EXCERPT TO READ:
Heavy-light Decomposition, Persistent data structures
You are given a tree of N vertices. Each vertex is initialized to value 0. Further you are given 3 kinds of operations:
c X Y A B - the “Change” operation: Along the path from X to Y increment the values by A, A+B, A+2B, etc.
q X Y - the “Query” operation: Find the sum of values along the path from X to Y
l X - the “Rollback” operation: Return the tree to the state it was after the X’th Change query.
The input is given in a manner that we require an online solution for the problem (for exact details, refer to original problem statement).
Note: The solution describes using segment trees, heavy light decomposition, and persistence over a tree. To avoid confusion in terminology, “node” refers to the data structure component (segment tree or persistence), whereas “vertex” refers to the vertex of the Tree given in the Problem.
We develop the solution by analyzing the problem under various special cases, as follows:
- The Tree is a chain, there are no rollback queries
- You have a chain, but there are rollback queries
- You have a tree, there are no rollback queries
- Overall solution.
Tree is a chain, there are no rollbacks
Here, we have a segment - lets use a segment tree. Now, we wish to update the values of vertices from X to Y. Suppose we have two such operations on the same vertices: X Y A B followed by X Y C D. Then the values will be (going along the path from X to Y)
after the first operation, and
A + C
A+B + C+D
A+2B + C+2D
after the second operation.
Clearly, this is equivalent to the single operation X Y A+C B+D.
Thus, let us store in our segment tree the pairs (A,B) associated with the operation. Now, when we get to a segtree-node which is completely contained in our X-Y path, we just update the A, B value of that node.
Further, while querying, we would like to return an answer when our query-node is completely contained in our required segment. Thus, we also need to store a field “sum” in our segtree which basically stores the sum of the left subtree + right subtree.

STORED ROWS:

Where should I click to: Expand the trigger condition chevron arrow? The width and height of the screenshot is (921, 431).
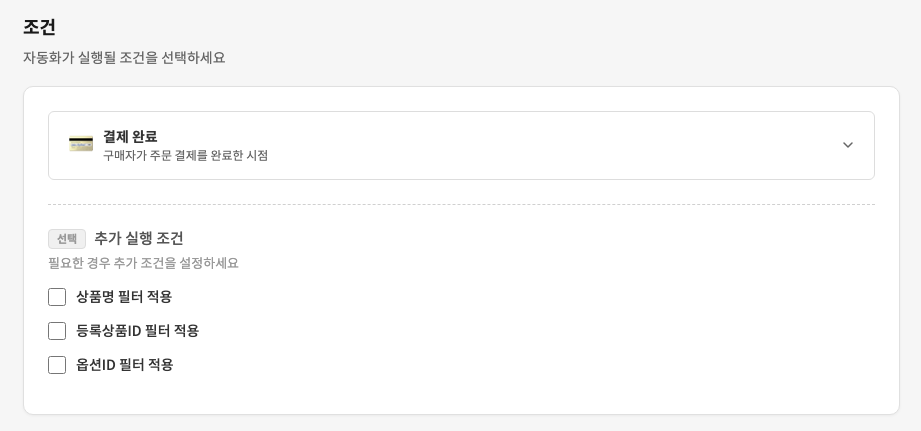[x=847, y=145]
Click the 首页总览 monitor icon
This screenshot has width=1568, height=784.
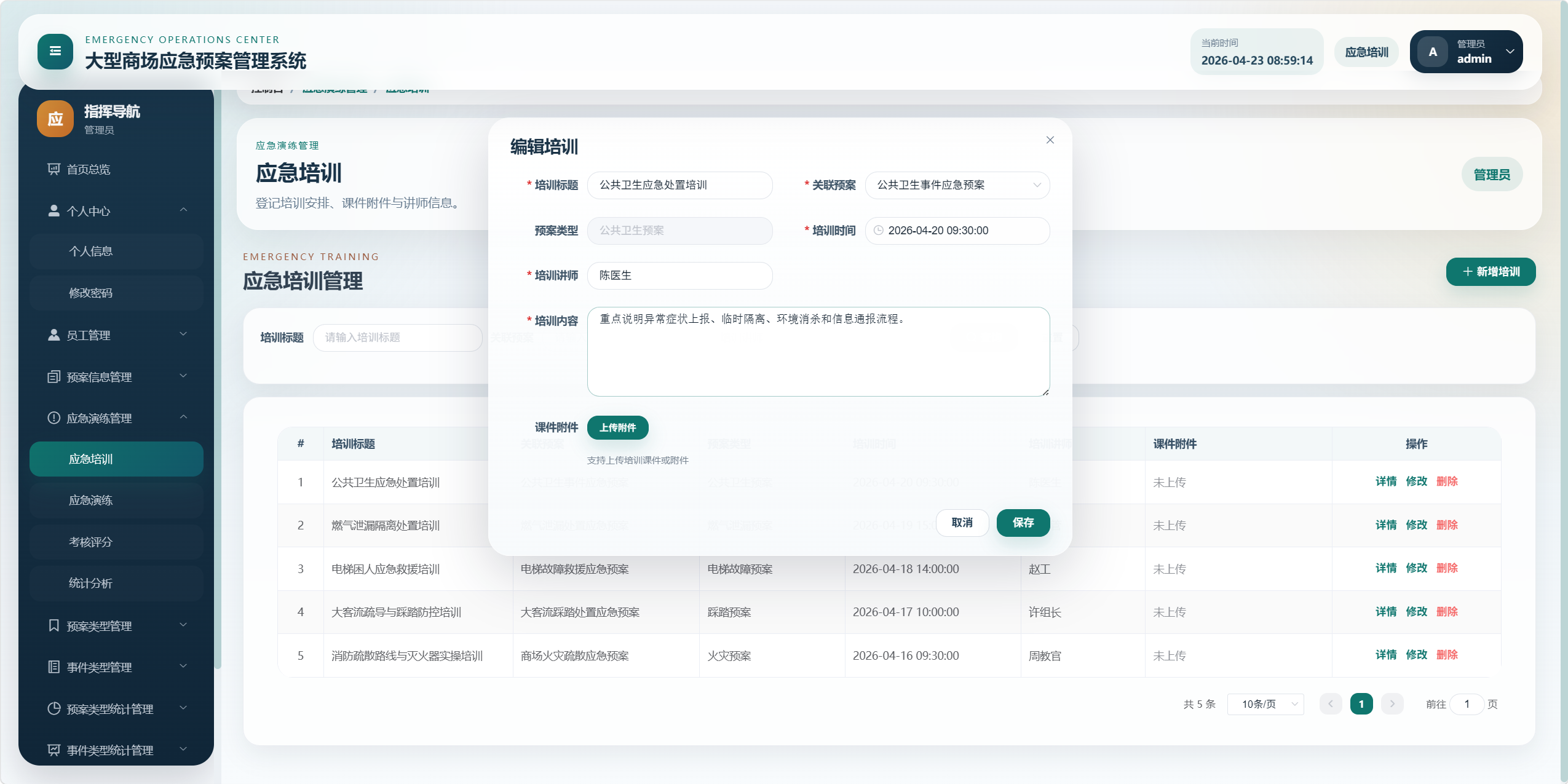point(53,169)
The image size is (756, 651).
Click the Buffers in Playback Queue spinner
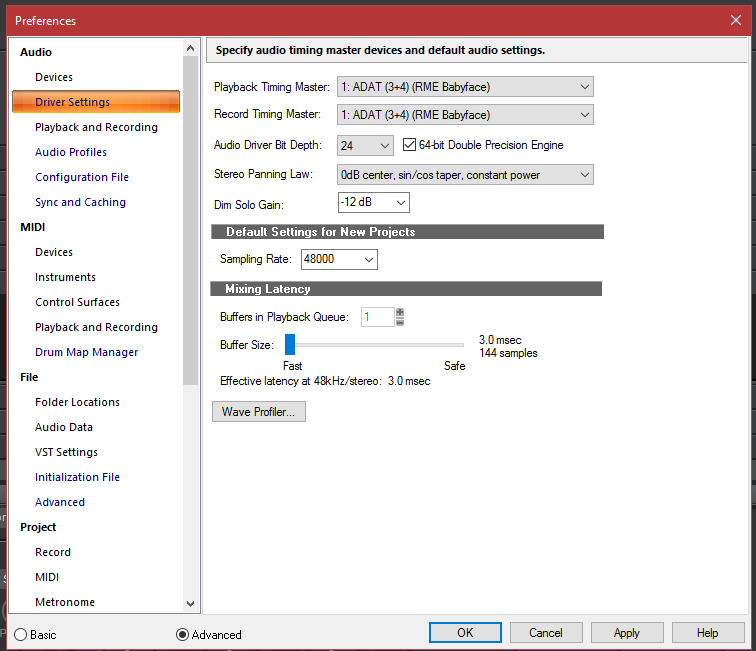pyautogui.click(x=400, y=317)
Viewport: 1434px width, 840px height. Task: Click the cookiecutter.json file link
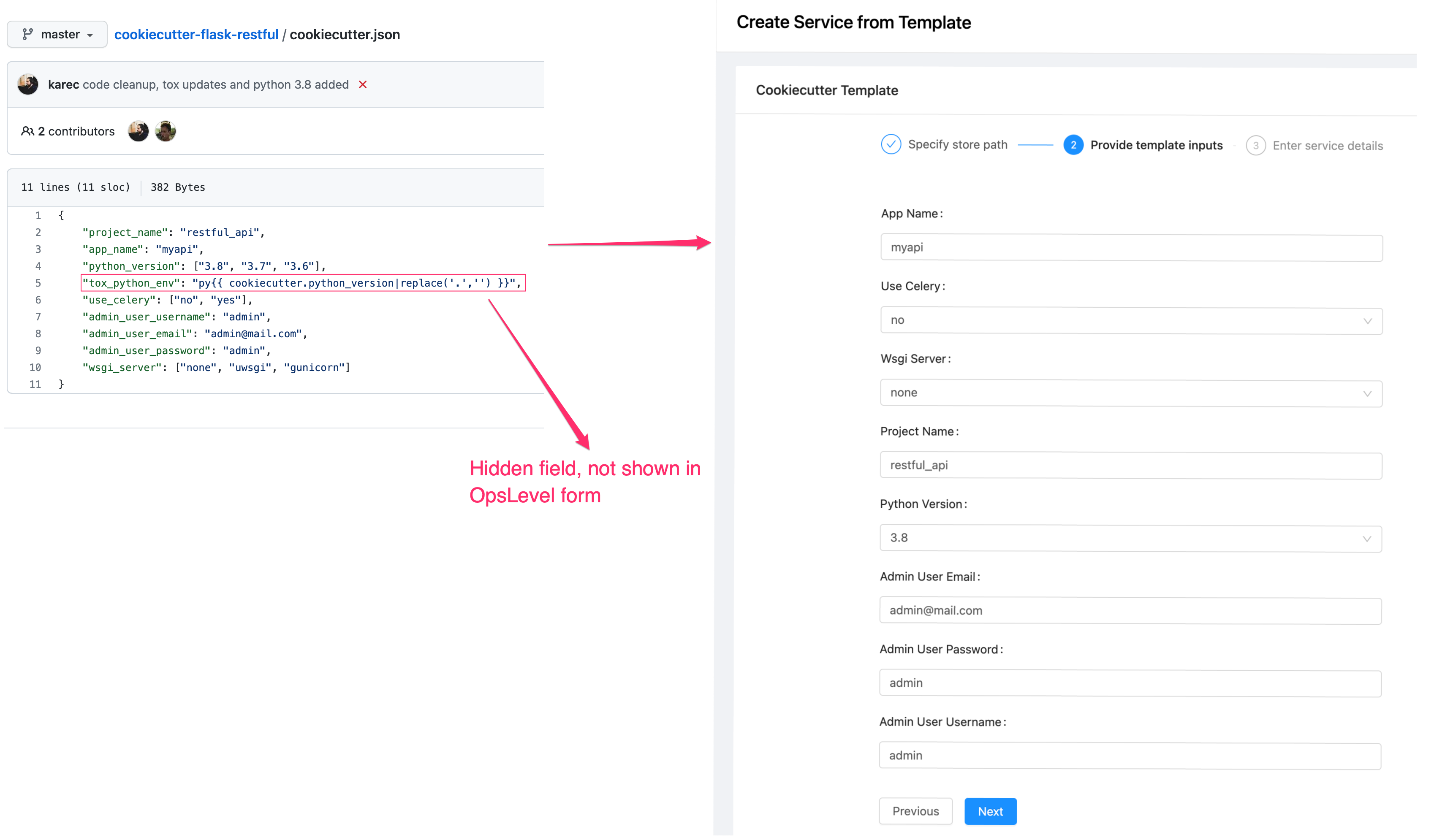pyautogui.click(x=345, y=34)
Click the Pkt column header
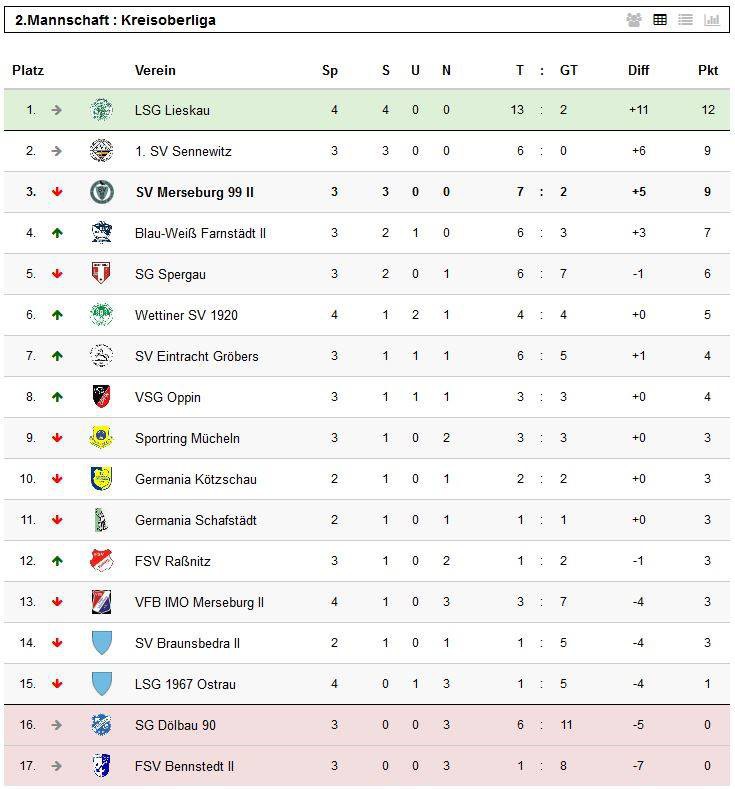 tap(708, 70)
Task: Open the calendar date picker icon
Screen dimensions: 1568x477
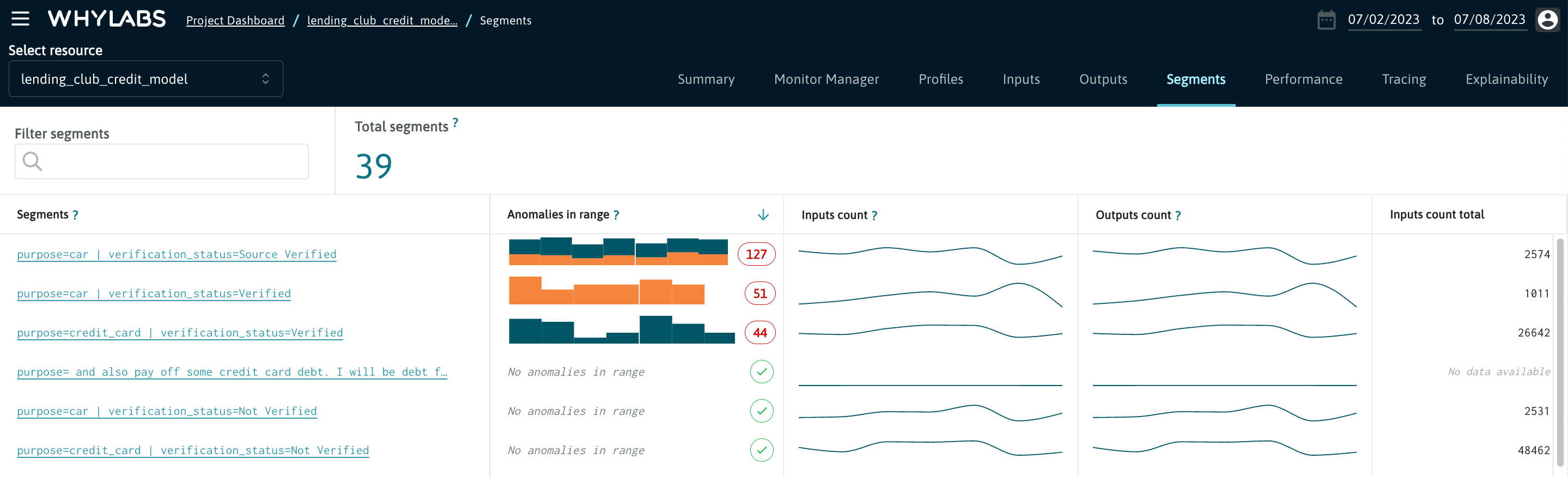Action: coord(1326,20)
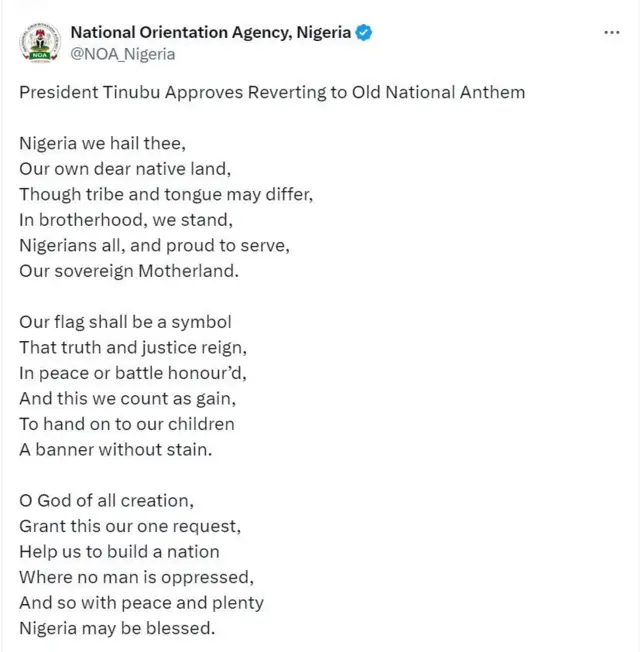The image size is (640, 652).
Task: Click the blue verified badge
Action: click(365, 32)
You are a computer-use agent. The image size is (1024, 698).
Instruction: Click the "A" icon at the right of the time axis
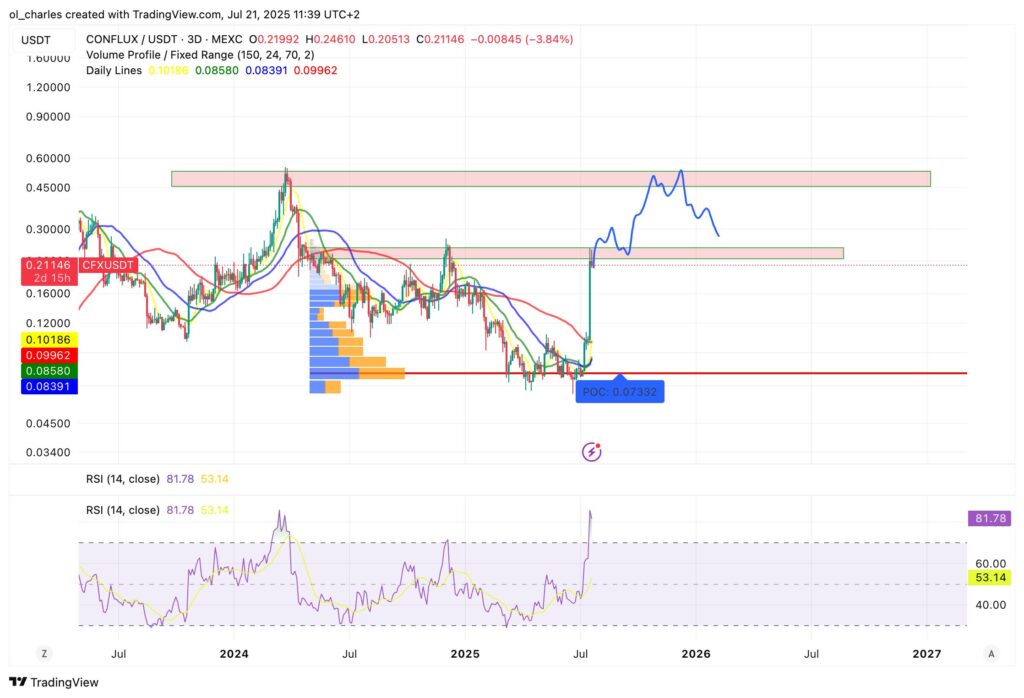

GIVEN INSTRUCTION A: In the heavy-light decomposition write-up above, condense the paragraph beginning "Thus, let us store in our segment tree" into one shorter sentence that keeps its main facts.
GIVEN INSTRUCTION B:
Answer these from the heavy-light decomposition write-up above, one short answer per line:
(i) What value does each vertex of the tree start with?
(ii) What does the "l X" operation do?
(iii) According to the note, what does the word "vertex" refer to?

RIGHT ANSWER A: Each segment tree node stores the (A,B) pair of an operation, and when a node lies entirely within the X-Y path, only that node's A and B values are updated.

RIGHT ANSWER B:
(i) 0.
(ii) It returns the tree to the state it was in after the X'th Change query.
(iii) A vertex of the Tree given in the problem.